- Text block
· · · · · · ·
If you came back from the horse and buggy era of time would you be amazed by airplanes, automobiles, and cell phones? I think you might be amazed at the creation of mankind with just a very short passage of time. “Declare, if thou hast understanding.”

And so, why would we couple our free will with God’s knowing because they may not be connected at all? Just because we have free will doesn’t mean that God doesn’t understand the outcome of our being. We assume that “our time” started with our birth but we don’t really know that. “Then shall the dust return to the earth as it was: and the spirit shall return unto God who gave it.” (Ecclesiastes 12:7) Was that your spirit God was talking about? Why do we couple our spirit with the dust of creation?

When did God put your spirit into your body? Was it when you were leaving the birth canal during your birth? Was it when your heart started beating in the womb? Why don’t you remember your time during the womb? Perhaps we don’t know everything about our eternal spirit and some conclusions may be unsupported or even wrong? Why don’t we just give a lesson to others as if we really know? “Declare, if thou hast understanding.”

The Lord explained to Jeremiah in chapter one verse 5, “Before I formed thee in the belly I knew thee; and before thou camest forth out of the womb I sanctified thee, and I ordained thee a prophet unto the nations.” (Jeremiah 1:5) Did God have knowledge of Jeremiah before his birth? John the Baptist said this in Matthew 3:9, “And think not to say within yourselves, We have Abraham to our father: for I say unto you, that God is able of these stones to raise up children unto Abraham.” We are not defined by stones and dust are we?
· · · · · · ·
- Record set
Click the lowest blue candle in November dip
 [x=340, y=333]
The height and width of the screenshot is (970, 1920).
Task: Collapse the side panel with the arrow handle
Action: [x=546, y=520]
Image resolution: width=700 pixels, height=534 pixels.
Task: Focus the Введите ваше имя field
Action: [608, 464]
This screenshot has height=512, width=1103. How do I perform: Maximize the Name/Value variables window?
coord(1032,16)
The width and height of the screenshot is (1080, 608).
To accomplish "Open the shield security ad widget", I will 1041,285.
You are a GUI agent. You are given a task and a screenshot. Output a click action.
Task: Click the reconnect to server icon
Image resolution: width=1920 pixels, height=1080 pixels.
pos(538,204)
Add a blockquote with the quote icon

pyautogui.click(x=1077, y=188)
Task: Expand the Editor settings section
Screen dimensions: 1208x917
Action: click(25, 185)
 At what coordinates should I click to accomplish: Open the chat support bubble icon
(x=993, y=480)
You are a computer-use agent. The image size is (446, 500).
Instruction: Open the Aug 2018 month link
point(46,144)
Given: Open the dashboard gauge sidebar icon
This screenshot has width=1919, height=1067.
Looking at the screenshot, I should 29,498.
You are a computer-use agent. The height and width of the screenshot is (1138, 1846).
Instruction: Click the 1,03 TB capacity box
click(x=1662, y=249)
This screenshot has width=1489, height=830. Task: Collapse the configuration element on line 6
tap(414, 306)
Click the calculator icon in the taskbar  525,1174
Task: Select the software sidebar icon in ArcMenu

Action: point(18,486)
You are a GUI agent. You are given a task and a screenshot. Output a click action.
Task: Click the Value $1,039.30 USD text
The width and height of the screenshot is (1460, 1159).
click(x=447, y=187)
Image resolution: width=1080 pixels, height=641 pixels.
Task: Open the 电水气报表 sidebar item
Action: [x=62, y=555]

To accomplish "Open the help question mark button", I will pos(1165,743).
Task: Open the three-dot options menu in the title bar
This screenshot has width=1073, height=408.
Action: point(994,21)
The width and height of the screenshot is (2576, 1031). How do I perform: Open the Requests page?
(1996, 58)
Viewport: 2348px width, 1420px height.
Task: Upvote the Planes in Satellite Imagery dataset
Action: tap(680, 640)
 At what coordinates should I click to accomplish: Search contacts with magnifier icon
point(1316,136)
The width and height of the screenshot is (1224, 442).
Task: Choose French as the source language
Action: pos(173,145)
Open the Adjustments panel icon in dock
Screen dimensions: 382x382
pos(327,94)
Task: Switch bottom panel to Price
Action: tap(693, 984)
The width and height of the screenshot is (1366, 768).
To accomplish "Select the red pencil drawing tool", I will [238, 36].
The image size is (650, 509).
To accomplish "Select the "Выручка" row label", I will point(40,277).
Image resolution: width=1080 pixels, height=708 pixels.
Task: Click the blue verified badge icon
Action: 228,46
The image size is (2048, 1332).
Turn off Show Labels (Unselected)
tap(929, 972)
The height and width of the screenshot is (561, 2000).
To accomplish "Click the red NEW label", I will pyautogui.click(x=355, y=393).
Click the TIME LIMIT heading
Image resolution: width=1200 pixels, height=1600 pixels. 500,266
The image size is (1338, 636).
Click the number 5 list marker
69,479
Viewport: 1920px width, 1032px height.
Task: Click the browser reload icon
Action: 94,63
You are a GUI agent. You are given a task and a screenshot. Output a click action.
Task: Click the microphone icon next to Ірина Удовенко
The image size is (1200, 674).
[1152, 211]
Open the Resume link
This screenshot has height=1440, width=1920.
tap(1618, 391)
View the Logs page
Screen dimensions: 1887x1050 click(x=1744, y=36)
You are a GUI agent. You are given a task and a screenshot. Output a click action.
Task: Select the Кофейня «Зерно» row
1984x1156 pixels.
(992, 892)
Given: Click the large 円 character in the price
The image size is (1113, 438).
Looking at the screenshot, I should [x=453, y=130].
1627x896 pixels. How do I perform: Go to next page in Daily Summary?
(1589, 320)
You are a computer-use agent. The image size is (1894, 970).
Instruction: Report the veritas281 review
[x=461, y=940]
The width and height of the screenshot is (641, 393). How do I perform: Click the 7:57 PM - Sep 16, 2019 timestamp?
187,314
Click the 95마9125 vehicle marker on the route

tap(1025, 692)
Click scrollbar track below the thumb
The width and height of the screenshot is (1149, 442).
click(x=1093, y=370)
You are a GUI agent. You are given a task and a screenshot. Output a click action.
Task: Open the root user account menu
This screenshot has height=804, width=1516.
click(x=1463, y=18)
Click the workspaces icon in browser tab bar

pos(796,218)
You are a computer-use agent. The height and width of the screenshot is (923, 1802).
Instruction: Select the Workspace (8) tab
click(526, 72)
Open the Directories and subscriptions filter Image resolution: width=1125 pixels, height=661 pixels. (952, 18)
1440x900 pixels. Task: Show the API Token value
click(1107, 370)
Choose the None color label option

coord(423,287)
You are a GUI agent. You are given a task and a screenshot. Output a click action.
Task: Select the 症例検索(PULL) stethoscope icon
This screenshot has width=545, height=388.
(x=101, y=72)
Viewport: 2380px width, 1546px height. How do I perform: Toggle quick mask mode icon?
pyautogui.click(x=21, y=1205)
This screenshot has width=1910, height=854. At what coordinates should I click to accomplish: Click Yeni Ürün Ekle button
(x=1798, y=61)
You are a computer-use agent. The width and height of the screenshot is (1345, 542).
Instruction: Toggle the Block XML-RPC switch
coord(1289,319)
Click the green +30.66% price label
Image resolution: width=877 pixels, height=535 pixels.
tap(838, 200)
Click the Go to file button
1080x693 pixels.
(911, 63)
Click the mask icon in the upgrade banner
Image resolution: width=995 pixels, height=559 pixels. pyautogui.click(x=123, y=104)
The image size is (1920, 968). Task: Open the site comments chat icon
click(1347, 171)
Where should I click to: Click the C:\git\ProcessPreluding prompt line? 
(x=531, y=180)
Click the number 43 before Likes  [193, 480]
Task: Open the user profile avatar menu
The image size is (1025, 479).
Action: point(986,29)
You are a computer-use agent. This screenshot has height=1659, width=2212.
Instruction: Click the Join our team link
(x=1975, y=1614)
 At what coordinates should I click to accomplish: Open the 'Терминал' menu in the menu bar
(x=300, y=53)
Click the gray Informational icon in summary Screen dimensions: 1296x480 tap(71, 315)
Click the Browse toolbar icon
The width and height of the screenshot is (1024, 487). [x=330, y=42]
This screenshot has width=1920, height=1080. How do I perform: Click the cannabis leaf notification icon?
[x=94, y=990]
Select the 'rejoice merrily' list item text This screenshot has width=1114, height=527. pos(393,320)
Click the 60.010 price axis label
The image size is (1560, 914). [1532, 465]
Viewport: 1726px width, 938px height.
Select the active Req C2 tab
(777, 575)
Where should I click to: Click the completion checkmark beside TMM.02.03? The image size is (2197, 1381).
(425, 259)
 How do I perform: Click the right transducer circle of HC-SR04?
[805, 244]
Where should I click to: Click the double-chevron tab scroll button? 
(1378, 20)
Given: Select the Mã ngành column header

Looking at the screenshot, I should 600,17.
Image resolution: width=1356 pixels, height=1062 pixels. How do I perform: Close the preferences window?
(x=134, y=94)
· · · · · · ·
Please return the passage above on the spirit and God's knowing, copied word for word, starting at "If you came" and ending at "dust of creation?".

If you came back from the horse and buggy era of time would you be amazed by airplanes, automobiles, and cell phones? I think you might be amazed at the creation of mankind with just a very short passage of time. “Declare, if thou hast understanding.”

And so, why would we couple our free will with God’s knowing because they may not be connected at all? Just because we have free will doesn’t mean that God doesn’t understand the outcome of our being. We assume that “our time” started with our birth but we don’t really know that. “Then shall the dust return to the earth as it was: and the spirit shall return unto God who gave it.” (Ecclesiastes 12:7) Was that your spirit God was talking about? Why do we couple our spirit with the dust of creation?